++++ EXTRACT PROVIDED ++++

Look you simply don't understand the things completely. Rather than
argue with me, I recommend you educate yourself.


Educate yourself.

Your explanation of how the RCD/GFI works "an RCD/GFI, ...places a small
voltage between neutral and ground ....The purpose of this small voltage is
so the RCD can detect a ground-neutral "fault"...." is wrong. Dead wrong.

The GFI does NOT depend on a voltage difference to sense the fault, it
depends on unbalanced current flow, as I said. See the current transformer
in the drawing in your reference?
http://www.codecheck.com/gfci_principal.htm


See the two current carrying wires going through the core? As long as the
current in those is equal, they cancel each other out and there is no
current induced in the secondary that feeds the 'sensor circuit'.

You gave dangerous advice when you said:

[quote]
..... But if the casing is connected to neutral at least, then you have
a chance that a hot wire contacting it will trip your fusebox, which is
a poor man's GFI.

++++ GIVEN MATERIAL ++++

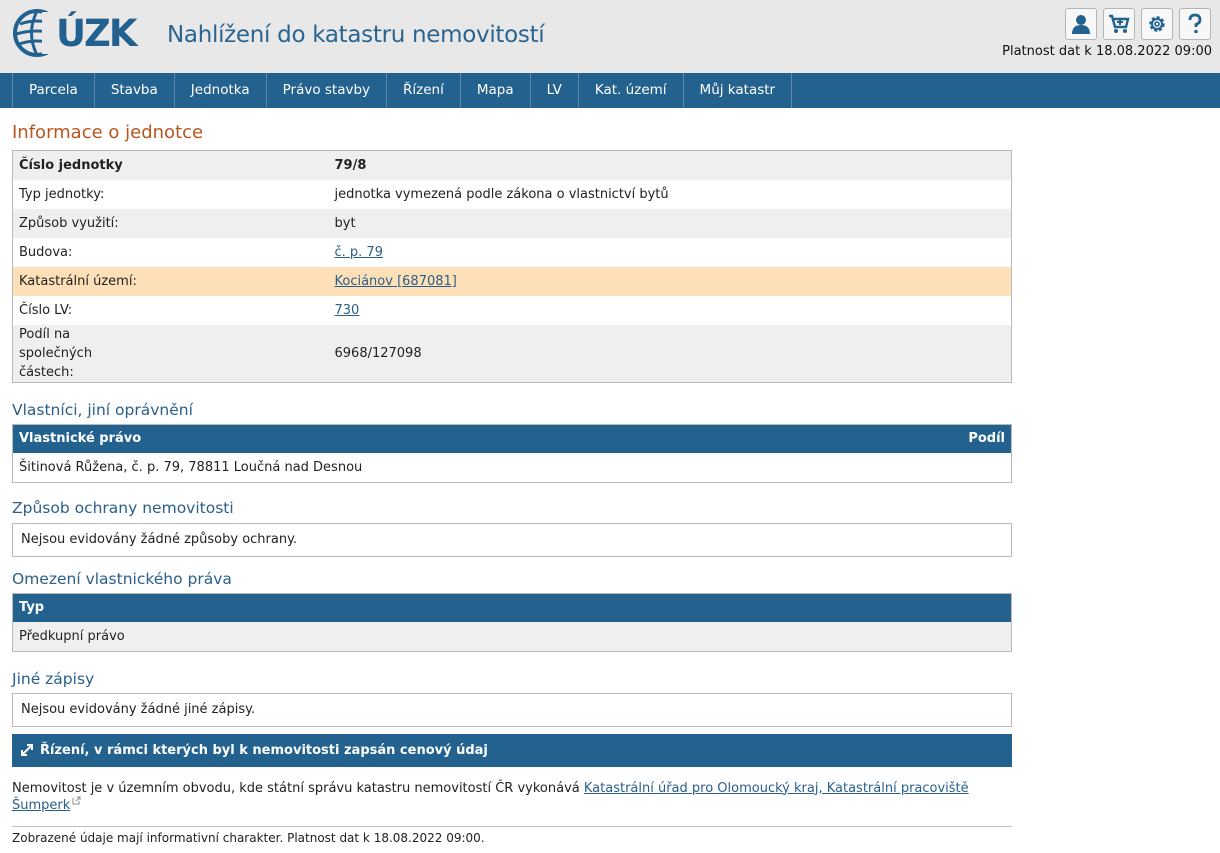  I want to click on restriction-heading: Omezení vlastnického práva, so click(122, 578).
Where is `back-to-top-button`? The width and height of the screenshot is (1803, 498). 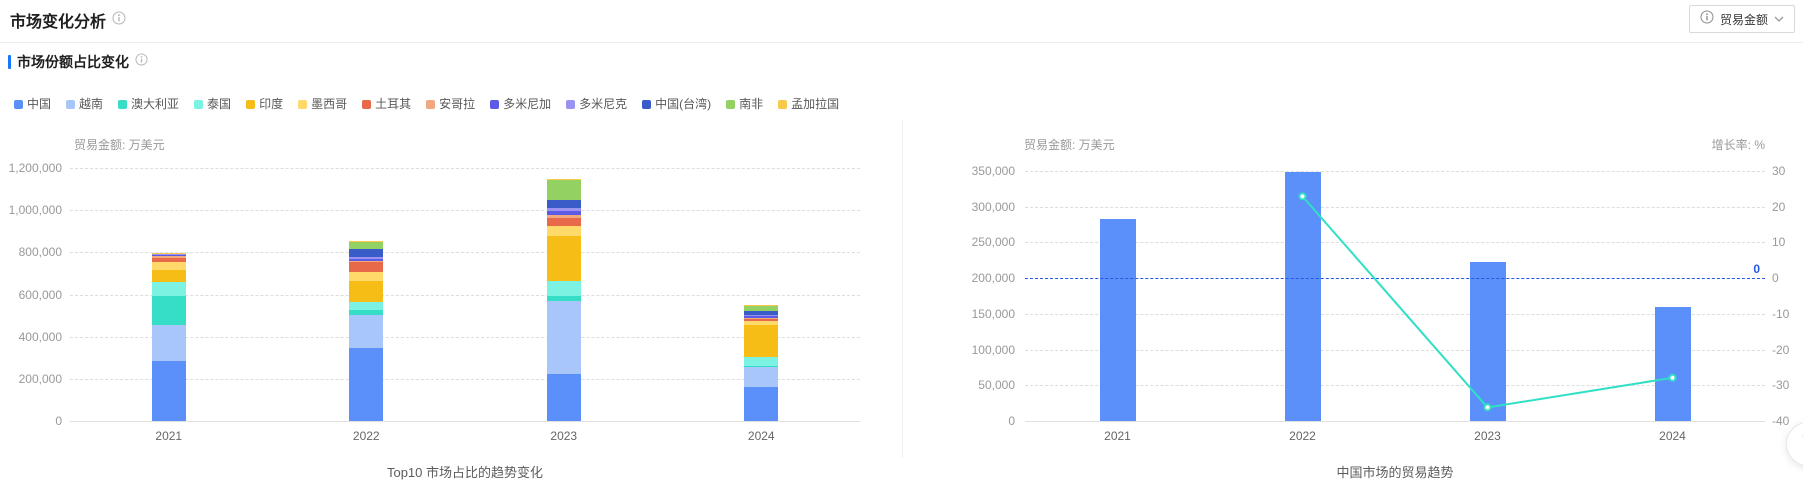 back-to-top-button is located at coordinates (1794, 444).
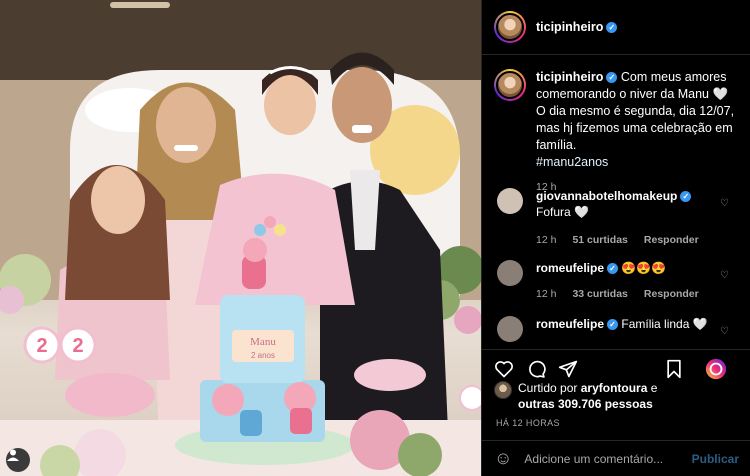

++++

▶ _ASSIGNMENT 1_:
According to the GFI post, what does a GFI depend on to sense a fault?
▶ _ASSIGNMENT 2_:
In the GFI post, why is no current induced in the secondary that feeds the sensor circuit?
▶ _ASSIGNMENT 3_:
Please carry the GFI post forward, starting after its last sentence.
The lines after the GFI post are separate material.

▶ _YOUR RESPONSE 1_:
Unbalanced current flow.

▶ _YOUR RESPONSE 2_:
The two current-carrying wires run through the core. As long as their currents are equal, they cancel each other out, so no current is induced in the secondary.

▶ _YOUR RESPONSE 3_:
[unquote]
even with the caveats you gave.

Never wire the neutral to the case.
Case to safety ground or be sure to float the case.

Neutral to case can kill you even with a GFI!!!!
1) If a hot case on one item and the neutral case on the other are plugged
into the same GFI protected circuit, there will be NO ground fault if you
contact both.

2) If a an old, non polar outlet is encountered or a miswired outlet (they
do happen) and 'neutral' is actually 'hot'

--
bz

please pardon my infinite ignorance, the set-of-things-I-do-not-know is an
infinite set.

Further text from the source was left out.